I was running late, rushing around the house, picking up last minute things. Finally I had everything I needed. I closed the door and quickly turned my key in the lock. As I did, the key broke in two, and there I was, “imprisoned” outside my own home. My husband and youngest son had the other two keys. My husband was away for a few days, and my son wouldn’t be home from school until early evening. I needed to work on my computer. I had deadlines. But I was on the wrong side of the door. A little thing, a tiny crack in a key, but it made a massive difference to my life! Fortunately, a local locksmith cut me a new key from the broken pieces in just a few moments.
We’re surrounded by small things that make a big difference. Jesus noticed them too—a seed grows into a mustard bush; a small crumb of yeast works through a whole batch of bread dough; and a tiny teaspoon of faith moves a mountain. A man sells everything he has to buy a small but precious pearl because of the difference it will make to his life.
Little things make a big difference in our marriages too, much more than we realize.
I often assign homework for the troubled couples I see as a family therapist. Each partner is to do one loving thing for the other person every day, just something small and simple, without attracting any attention to it or making any comment. Each person is to keep one diary of the loving things they have done for their partner and a separate diary of the loving things they notice their partner doing for them. This is where we start, helping them to show loving care in the little details of their lives. They may not feel like doing loving things. They may blame their spouse for all the pain in their relationship. They may feel too tired or too hurt to think of something kind to do. But this is an important task. Each of them needs to know their partner cares enough to try. If they don’t see signs of love, they may withdraw and give up working on the relationship.

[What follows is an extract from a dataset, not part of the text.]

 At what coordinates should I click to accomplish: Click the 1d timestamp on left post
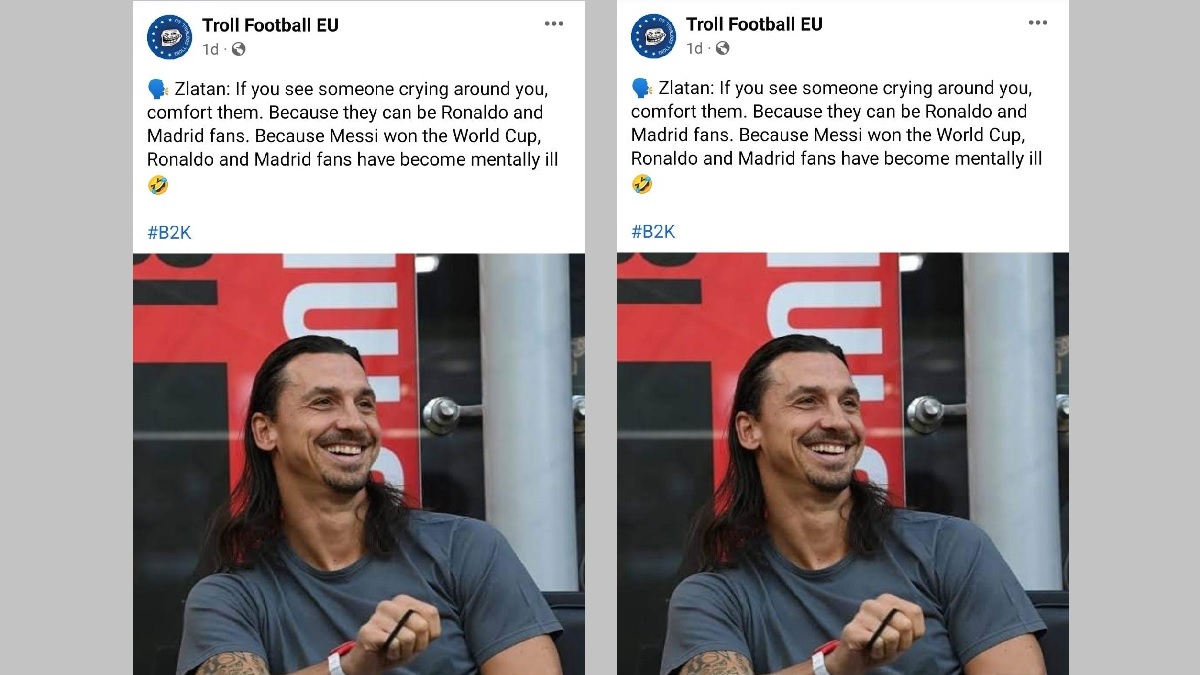[x=210, y=49]
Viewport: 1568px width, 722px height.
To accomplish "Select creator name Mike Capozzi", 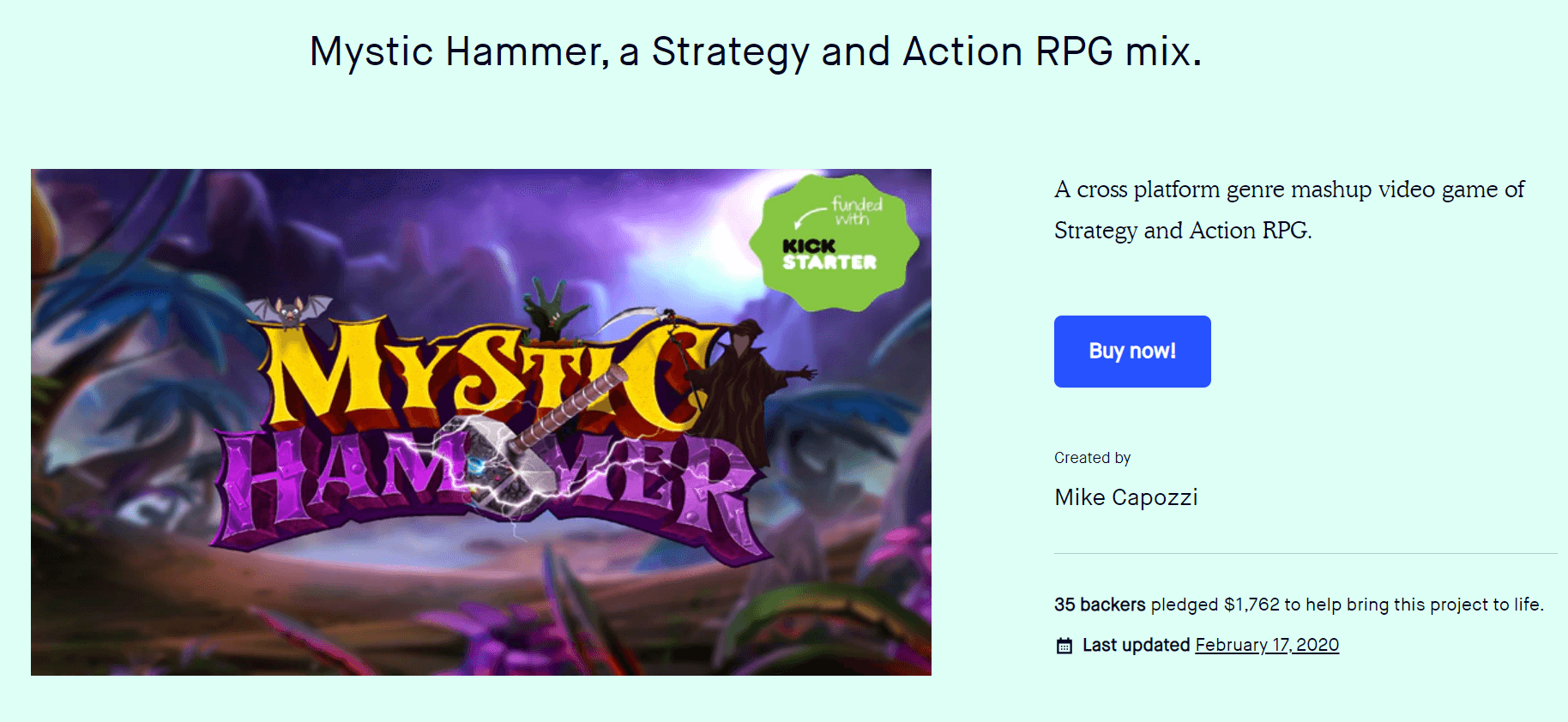I will click(x=1125, y=497).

When they do this homework two things happen each person spends time thinking of loving things to do for their partner, and each person has to look out for evidence that their partner is being loving toward them. These two things can change their perspective on their marriage and help to build some of the love back into their relationship. Unless someone feels loved, accepted, hopeful, and safe, they’re unlikely to risk talking about what’s really bothering their relationship. They may also be less likely to work on projects together, be supportive or helpful, encourage each other toward their goals, or be generous with each other—all vital ingredients of a successful and happy marriage.
John Gottman is famous for his research into what makes a successful marriage. In his book The Seven Principles for Making Marriage Work,1 he describes the things couples do and say that help him to predict the long-term well-being of their relationship. He’s discovered that it’s the very little things that matter, like responding warmly and thoughtfully to the most insignificant comment the other person makes:
“Oh look, it’s raining again!”
“Oh dear, that means you’ll get wet walking to work. Let me drive you.”
Successful couples turn to each other like sunflowers turning toward the sun. They seek each other out for companionship, comfort, and connection in the smallest aspects of their lives. These snippets of relationship may seem unimportant and mundane, but they are like tiny threads. Twist lots of those threads together, and you’ll have a strong rope. Carelessly let some fray, and the rope that binds you will weaken.
We see Jesus doing many little things to build connections with those He meets. We see Him turning toward those who need His love and forgiveness, not away from them. Like inviting himself to Zacchaeus’ house for supper, asking a woman at a well for a drink of water, or touching a leper. His thoughtful kindness opens their hearts to His love.
Our marriages are like bank accounts. The more we invest in our relationships—a penny of thoughtfulness here and a dime of helpfulness there the more love, generosity, and goodwill we’ll have in our banks. Then we can draw on these valuable resources when we face challenges together.
But what if your partner isn’t investing in the relationship? What if it feels like your relational bank account is already hugely overdrawn? Just as one person doing little bits of damage can quickly destroy a happy relationship, one person doing little bits of love can transform a marriage into a place of love, peace, and joy. It’s still an experiment worth trying because it’s how God treats us.
Ellen White expressed this beautifully: “Love cannot long exist without expression. Let not the heart of one connected with you starve for the want of kindness and sympathy. . . . Determine to be all that it is possible to be to each other. Continue the early attentions. . . . Study to advance the happiness of each other. Let there be mutual love, mutual forbearance. Then marriage, instead of being the end of love, will be as it were the very beginning of love. The warmth of true friendship, the love that binds heart to heart, is a foretaste of the joys of heaven” (Ministry of Healing, p. 360).
Dear Loving Father in Heaven, Thank You for showing Your love to us in a million different ways each day, even though we’re not aware of them all. Please take away our selfishness and give us the desire, inspiration, and courage to invest our best love and thoughtfulness in the marriage You have given us. In Jesus’ Name, Amen.
1 John Gottman and Nan Silver, The Seven Principles for Making Marriage Work (New York: Orion Books, 1999).